··· Entries shown ···

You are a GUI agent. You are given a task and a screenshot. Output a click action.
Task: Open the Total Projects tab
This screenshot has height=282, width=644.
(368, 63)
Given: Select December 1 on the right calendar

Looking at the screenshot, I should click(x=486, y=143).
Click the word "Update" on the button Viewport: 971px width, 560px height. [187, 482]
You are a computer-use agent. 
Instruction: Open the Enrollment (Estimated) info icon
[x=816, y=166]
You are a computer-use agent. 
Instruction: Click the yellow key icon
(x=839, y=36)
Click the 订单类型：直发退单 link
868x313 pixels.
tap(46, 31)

···

What the task asks: Could you copy each line above word for word?

Solved problem:
You are a GUI agent. You are given a task and a screenshot. Output a click action.
Task: Open the Total Projects tab
This screenshot has height=282, width=644.
(368, 63)
Given: Select December 1 on the right calendar

Looking at the screenshot, I should click(x=486, y=143).
Click the word "Update" on the button Viewport: 971px width, 560px height. [187, 482]
You are a computer-use agent. 
Instruction: Open the Enrollment (Estimated) info icon
[x=816, y=166]
You are a computer-use agent. 
Instruction: Click the yellow key icon
(x=839, y=36)
Click the 订单类型：直发退单 link
868x313 pixels.
tap(46, 31)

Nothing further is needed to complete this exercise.